Эта женщина была очень смущена и просила прощения, но я полагаю, что главная вина лежит не на ней, а на тех, кто общей исповедью создаёт возможность подобного отношения к таинству Причащения, вина лежит на том церковном беззаконии, которое допускается во имя приноравливания к духу времени.
По мере сил своих слабых веду и буду вести борьбу со всеми видами обмирщения церковного. Оно весьма многообразно, оно весьма многолико, общая исповедь -- это лишь капля из целого моря обмирщающих нас стихий; начиная с внешнего и кончая внутренним, везде вражья сила стремится поглотить церковность мирскими силами...
Несколько дней тому назад после поздней нашей церковной службы я еду домой и в окно трамвая вижу ярко освещенный кинематограф. Открыты большие ворота, точно чья-то пасть.
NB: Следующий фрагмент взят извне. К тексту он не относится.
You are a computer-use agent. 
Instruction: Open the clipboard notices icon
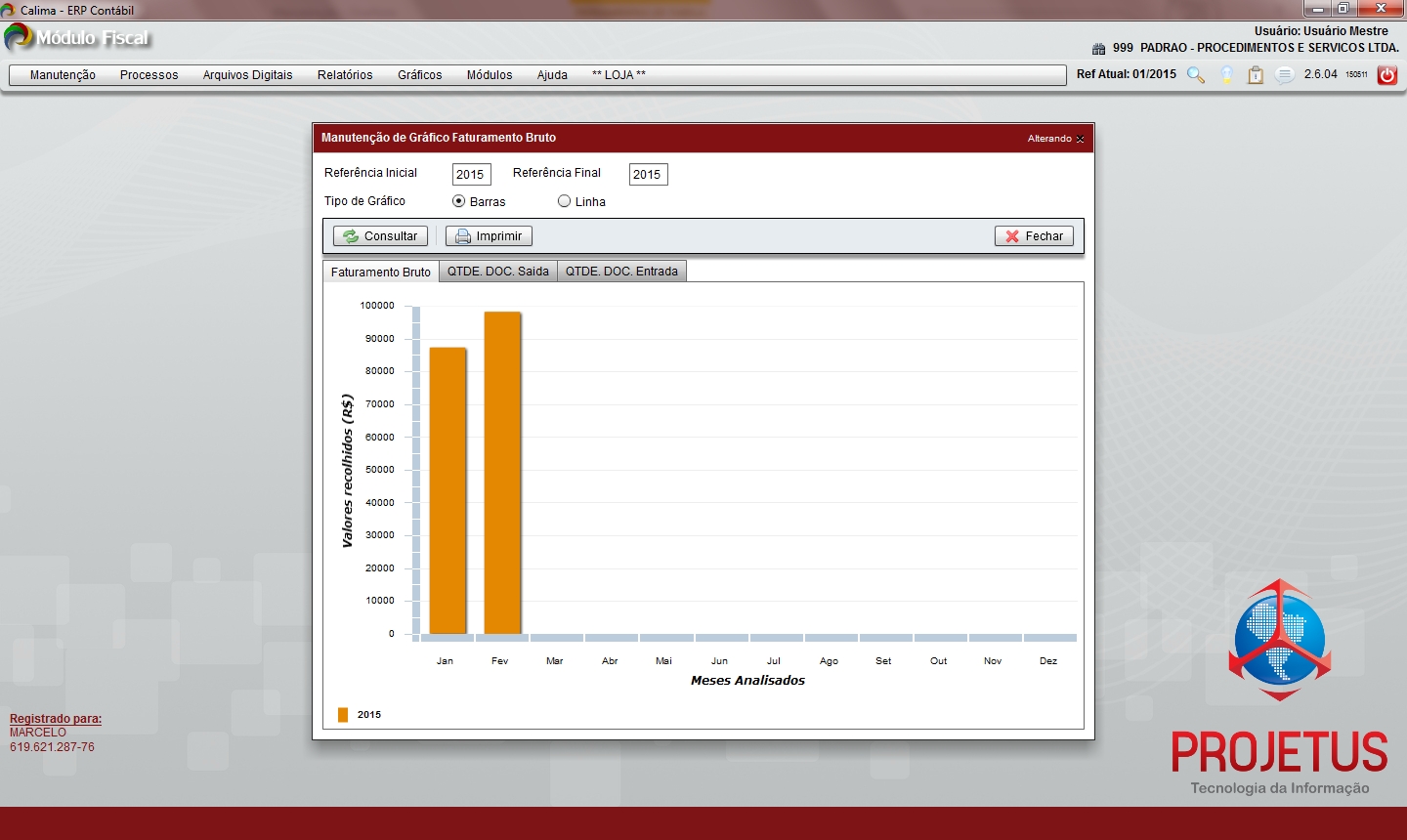(x=1256, y=75)
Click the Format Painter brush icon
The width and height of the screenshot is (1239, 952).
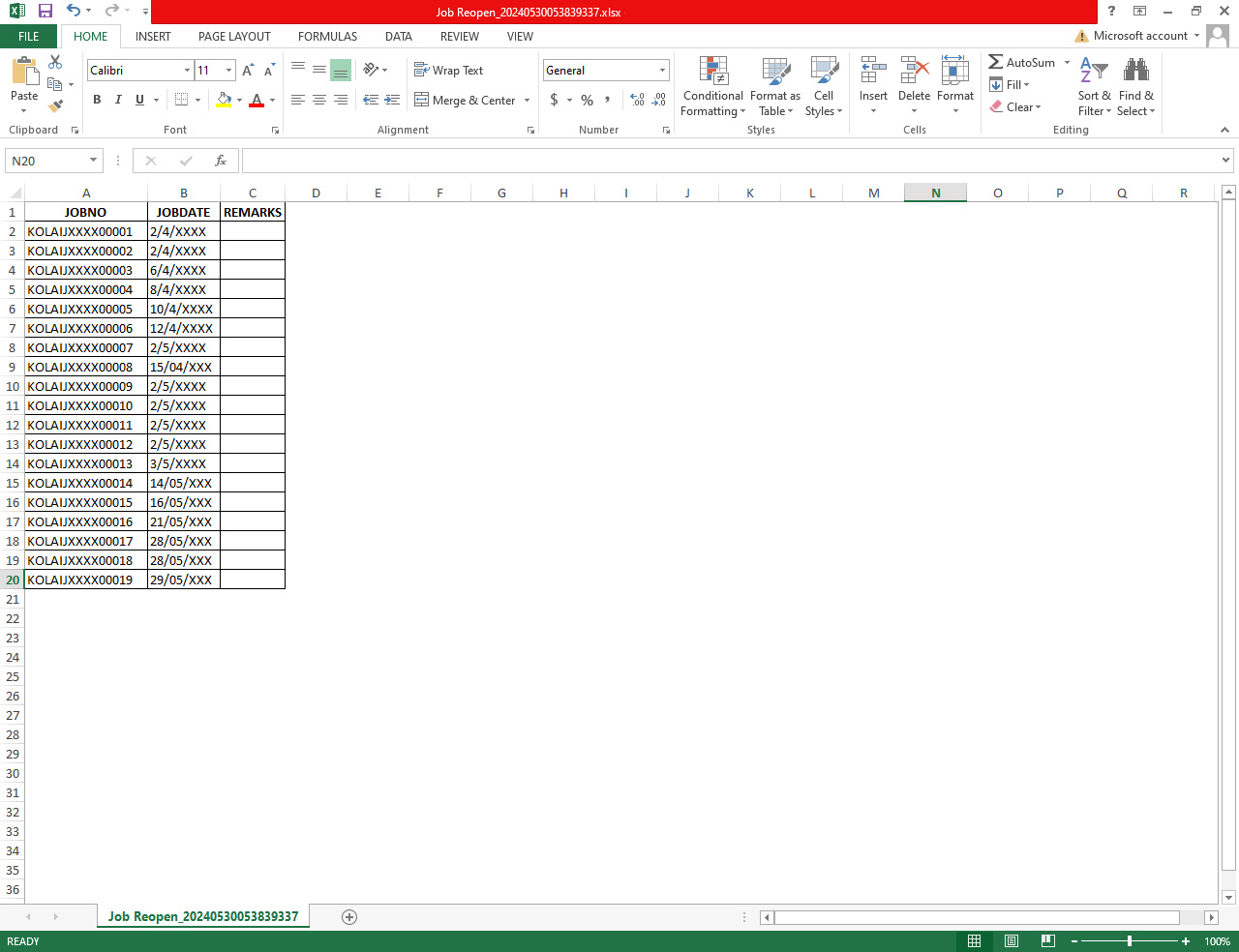[x=55, y=105]
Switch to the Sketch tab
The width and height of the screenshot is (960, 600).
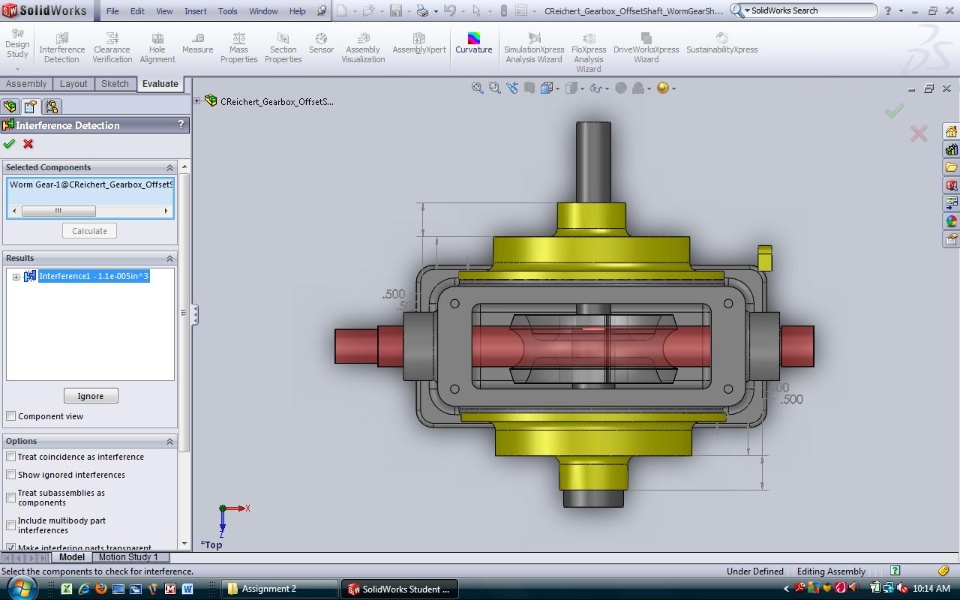tap(115, 84)
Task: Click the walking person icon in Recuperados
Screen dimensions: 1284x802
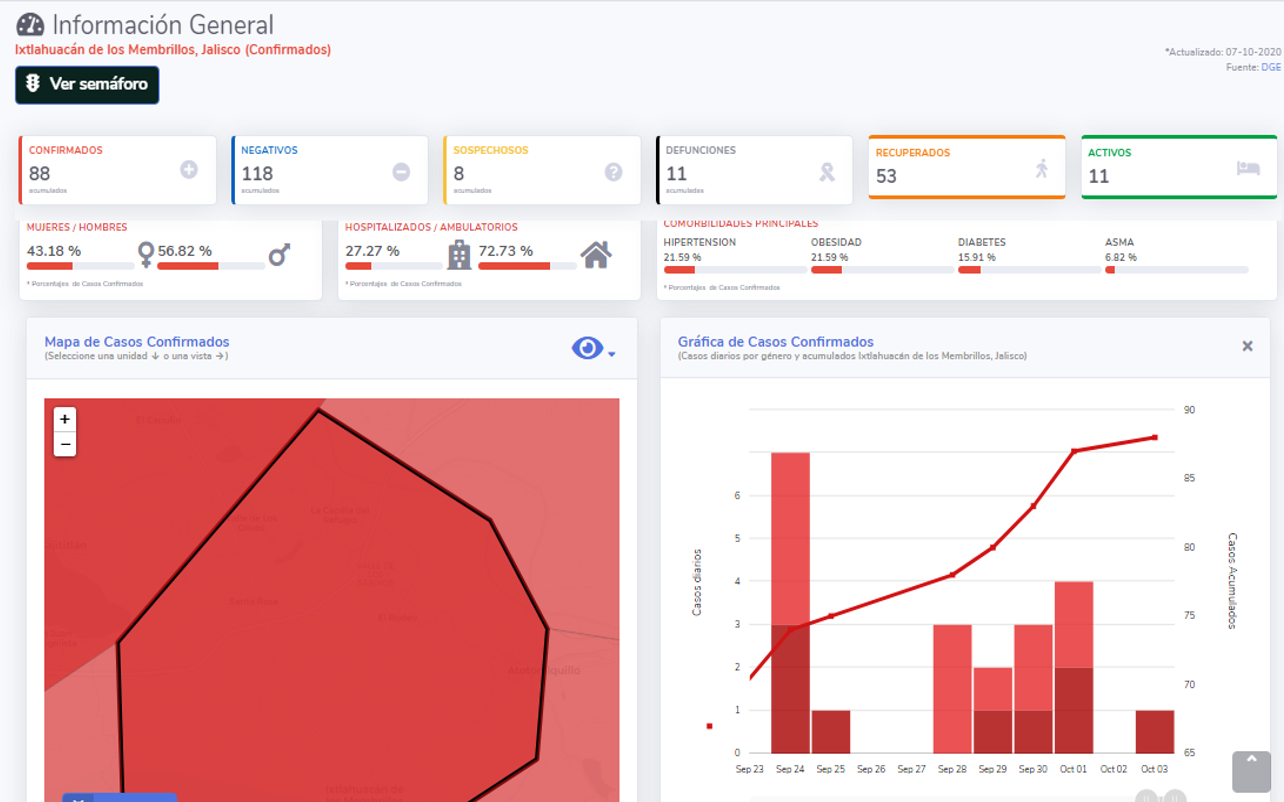Action: [x=1042, y=168]
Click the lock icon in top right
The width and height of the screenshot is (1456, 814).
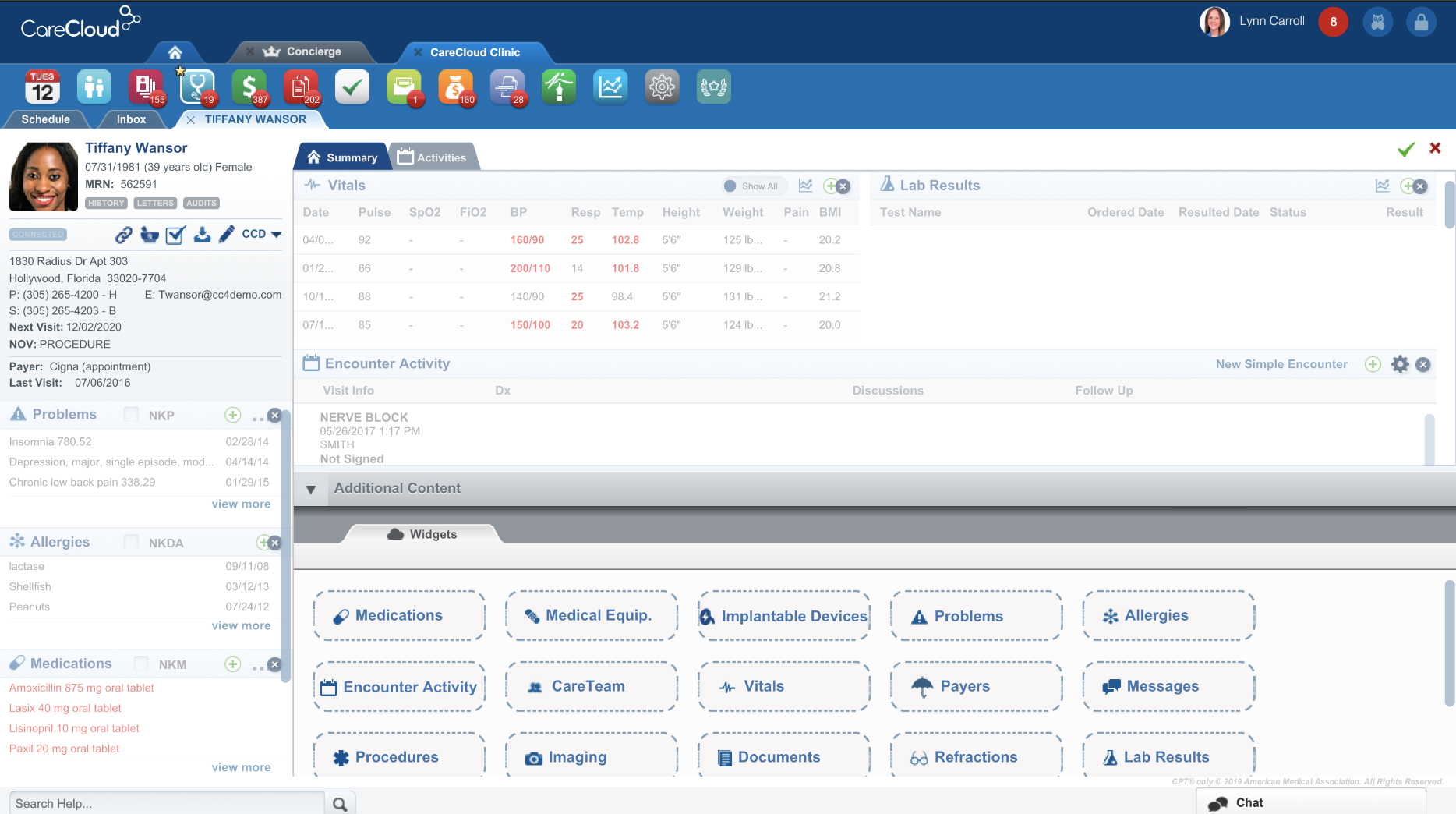1421,22
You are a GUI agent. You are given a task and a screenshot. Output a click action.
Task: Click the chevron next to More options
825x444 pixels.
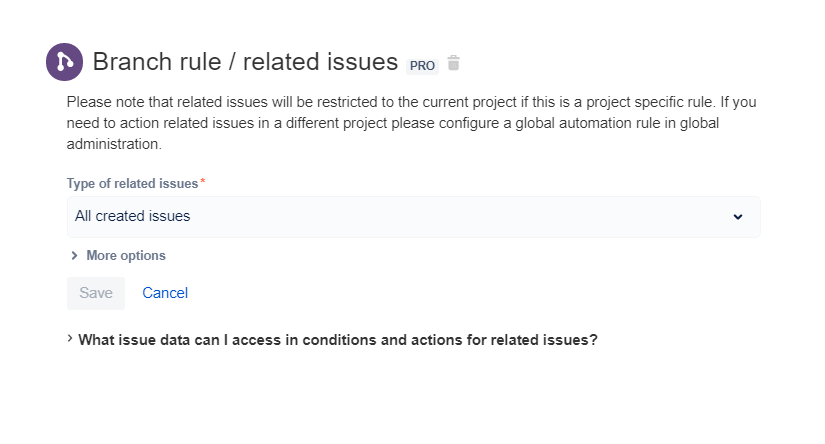74,256
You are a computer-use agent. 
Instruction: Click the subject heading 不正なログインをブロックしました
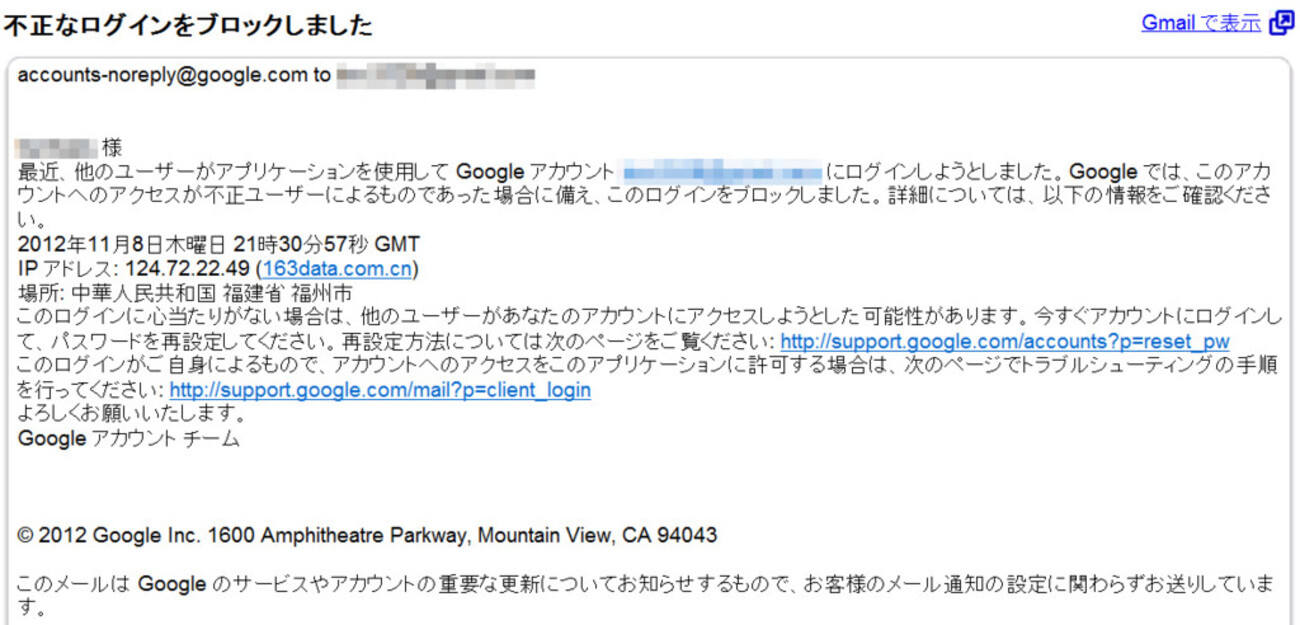pyautogui.click(x=188, y=26)
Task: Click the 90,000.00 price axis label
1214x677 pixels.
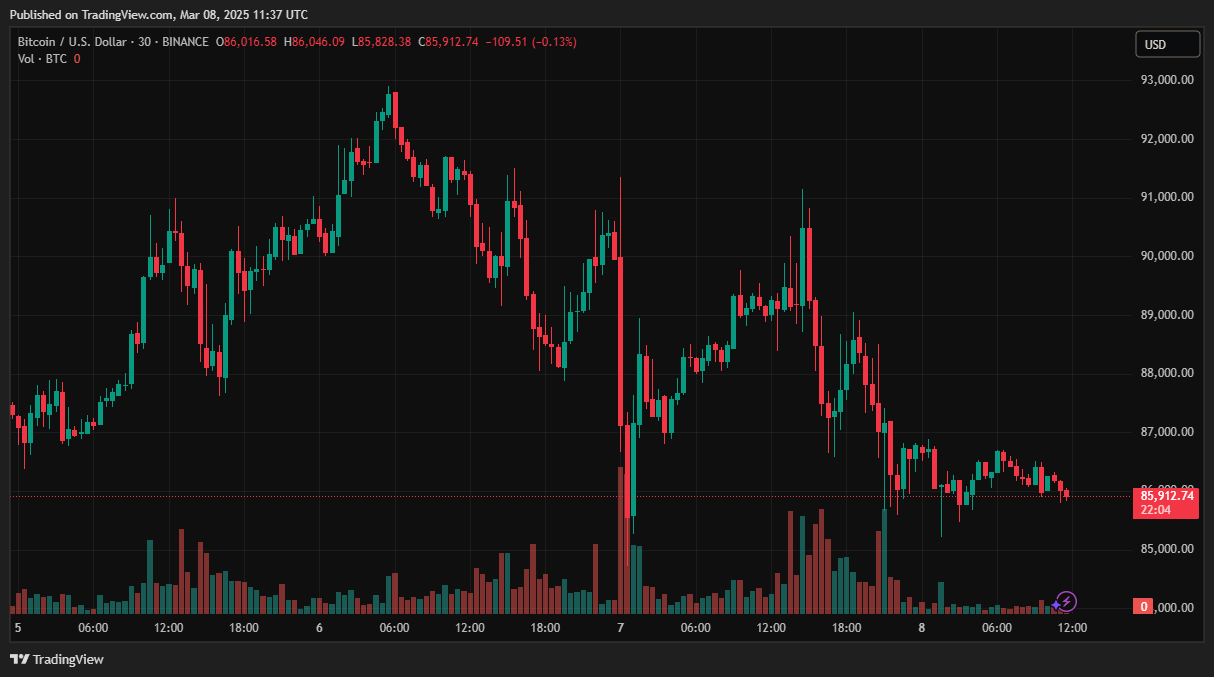Action: [x=1167, y=256]
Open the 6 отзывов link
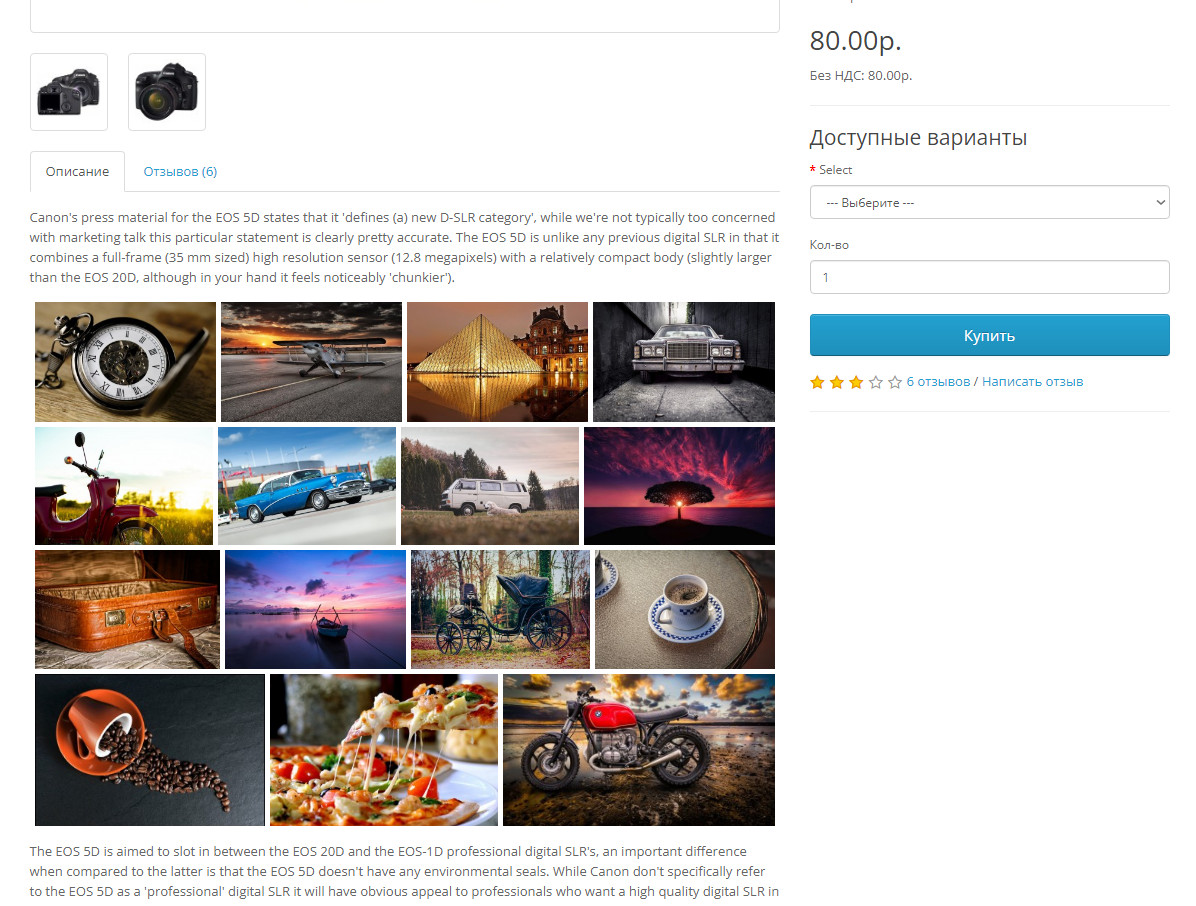Viewport: 1196px width, 906px height. pos(938,381)
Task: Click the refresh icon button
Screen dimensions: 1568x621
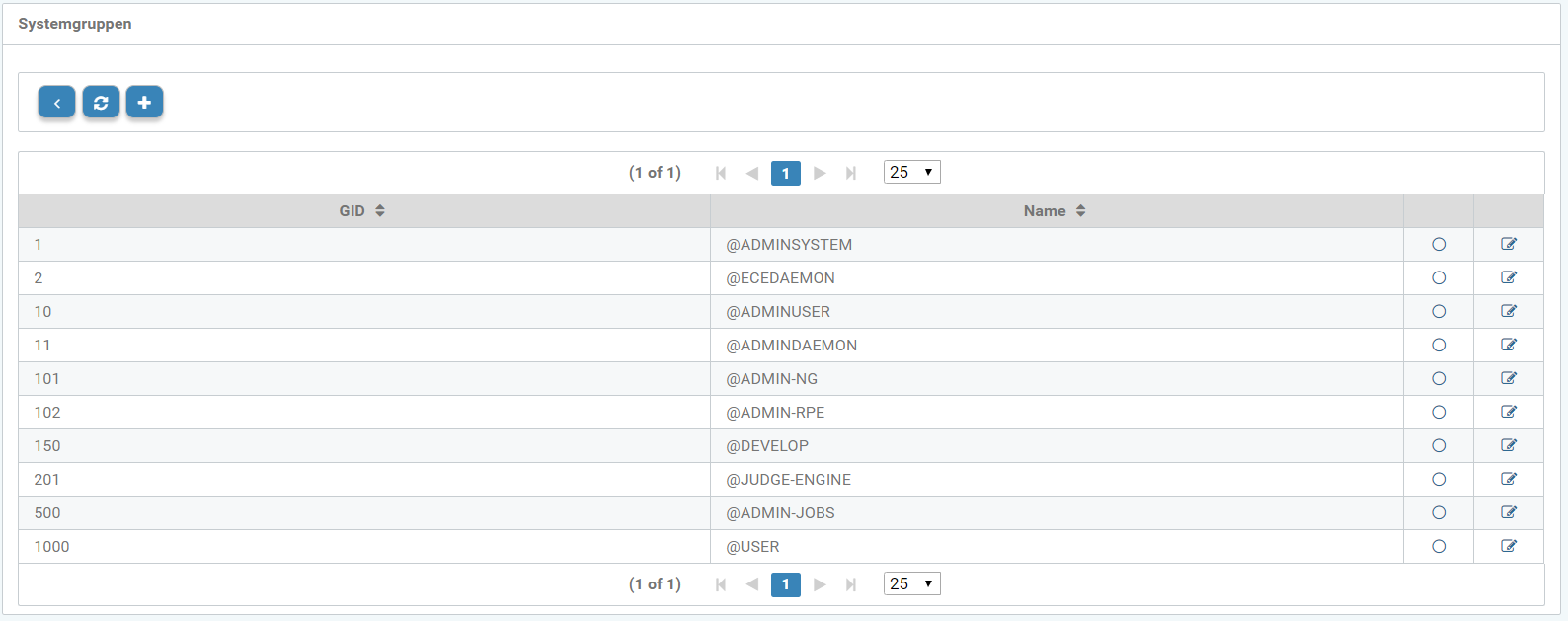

Два больших столба по бокам этих ворот, точно белые клыки; в эту открытую пасть вливается такое множество народа, что видны одни головы. И представилось мне, что это именно и есть "мир", та мирская пасть, который поглощает человеческие души. И для кого это ясно, у того не может быть иного чувства к этому пожирающему человеческие души миру, кроме пламенной ненависти.
Однажды за нашим богослужением отец диакон по ошибке, произнося ектенью, сказал вместо "святого храма сего" -- "святой обители сей" -- и я поймал себя на неожиданном чувстве: эта простая обмолвка была необычайно мне по душе. В этом чувстве, может быть, несколько странном, сказалось моё постоянное тяготение именно к этой идее -- необходимости в наших условиях жизни созидания дух монастыря, дабы жизнь духовная, некогда строившаяся за монастырскими стенами, ныне строилась замкнуто в душах наших.
С Божией помощью мы приступаем к ремонту нашего храма . Будут промыты и окрашены купола, поправлена крыша, выкрашены стены и освобождены от покраски художественные колонны из белого камня.
Мы радуемся, что один из древнейших храмов, художественная ценность которого равна ценности храма Василия Блаженного, будет восстановлен в своём надлежащем виде.
Но радуясь этой работе, которая многих потребует трудов, которая потребует и некоторых материальных жертв, мы мыслью обращаемся к вопросу о внутреннем устроении Церкви. Ибо как ни велико значение этого внешнего улучшения храма и мы вполне понимаем необходимость всех этих внешних работ в Церкви, но они всё же нас обращают к главнейшему -- к внутреннему строительству церковной жизни...
Вчера подают мне записку, где просят молиться о епископе Андрее. Епископ Андрей в Уфе проповедует воссоединение со старообрядчеством, причём полагает, что он остаётся и православным епископом.
Наша церковная власть в лице заместителя местоблюстителя митрополита Сергия запретила его в священнослужении. Записка просит молиться о епископе Андрее. Пастырь должен сам решить, может ли он вознести в православном храме при наличии этих обстоятельств молитву ко Господу Богу, не погрешив против чистоты православия.
Вопрос этот не может быть решён формально. Формально можно помолиться, ибо запрещённый епископ не есть ещё отлучённый; пока он лишь запрещён, но не отлучён, он продолжает быть епископом православным, и в церкви православной можно помолиться и можно вынуть частицу и положить её рядом с Агнцем.
Но ведь есть епископы, которые тоже не отлучены, а только запрещены, в то же время за них никогда не повернётся язык вознести молитву в православном храме.
И сколько таких вопросов ставит жизнь перед пастырем!